Thrombolytic therapy causes an increase in vascular permeability that is reversed by 1-deamino-8-D-vasopressin.
BACKGROUND To examine the effect of plasminogen activator therapy on vascular permeability, we used a modified rabbit mesenteric model of extravascular tissue accumulation of radiolabeled albumin.

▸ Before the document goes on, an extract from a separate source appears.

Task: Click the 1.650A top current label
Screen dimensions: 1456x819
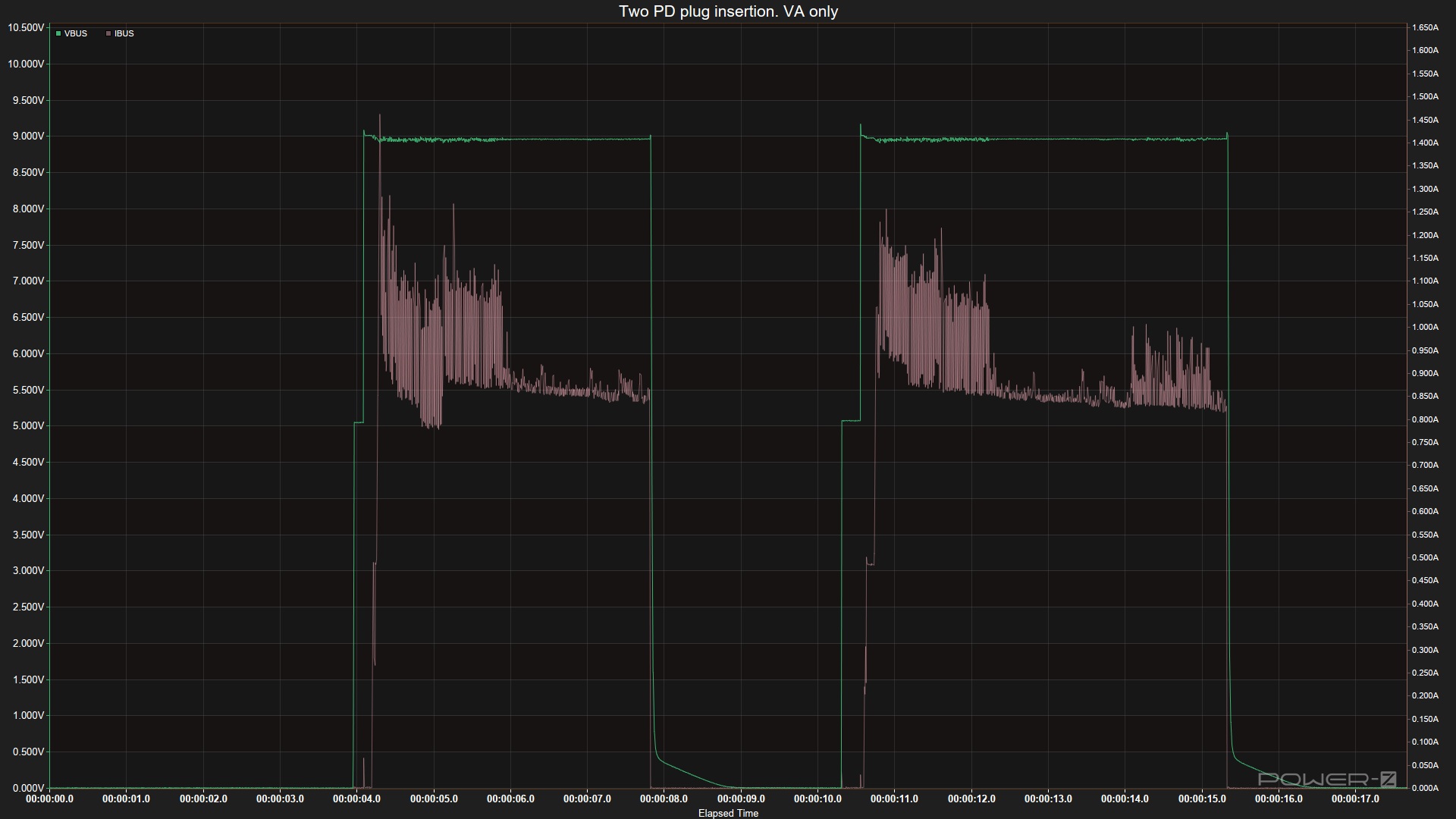Action: (x=1425, y=27)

METHODS AND RESULTS Albumin deposition was measured after saline, tissue-type plasminogen activator (t-PA; 0.86 mg/kg for 1 hour followed by 0.29 mg/kg for 2 hours), or t-PA plus 1-deamino-8-D-arginine vasopressin (DDAVP; 0.6 mg/kg/hr for 30 minutes) infusion in animals with or without aspirin (ASA; 15-mg/kg bolus) pretreatment. In animals not given ASA, t-PA caused a 240% increase in tissue [125I]albumin accumulation over time (p less than 0.001). DDAVP prevented the rise in albumin accumulation normally seen with t-PA alone (p less than 0.05) in animals not given ASA. In animals pretreated with ASA, t-PA similarly caused an increase in tissue albumin accumulation, but this was significantly attenuated from that of animals not given ASA (p less than 0.03). Interestingly, DDAVP failed to block the response to t-PA in the animals given ASA. Because increases in vascular permeability correlated with increases in bleeding time (r = 0.37, p less than 0.03), these data suggest that the effect of plasmin generation on vascular permeability may contribute to the bleeding tendency seen with thrombolytic therapy. The ability of DDAVP to reverse the bleeding tendency and bleeding time may be due in part to its reversal of the increased vascular permeability induced by the administration of plasminogen activators.
CONCLUSIONS These data show that plasminogen activation causes an increase in vascular permeability that is inhibited by DDAVP; ASA blunts this action of t-PA and prevents the DDAVP blockade of the increase in permeability induced by t-PA in this rabbit model.